## [WHAT TO PRODUCE]
Your answer must consist solely of the lines from the one containing "Task: Open the 94 Following list" through the last line of the records below, reproduced exactly, with all pictures omitted.

## [SOURCE DATA]
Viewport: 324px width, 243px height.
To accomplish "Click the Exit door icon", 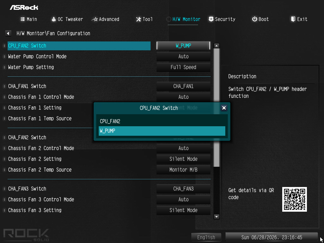I will point(293,19).
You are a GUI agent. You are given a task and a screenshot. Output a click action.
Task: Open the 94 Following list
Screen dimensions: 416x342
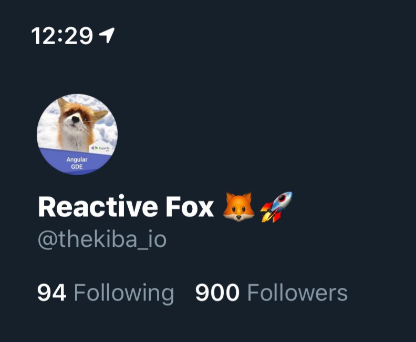tap(106, 293)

## [RESULT OF THE EXERCISE]
Task: Open the 94 Following list
Screen dimensions: 416x342
tap(106, 293)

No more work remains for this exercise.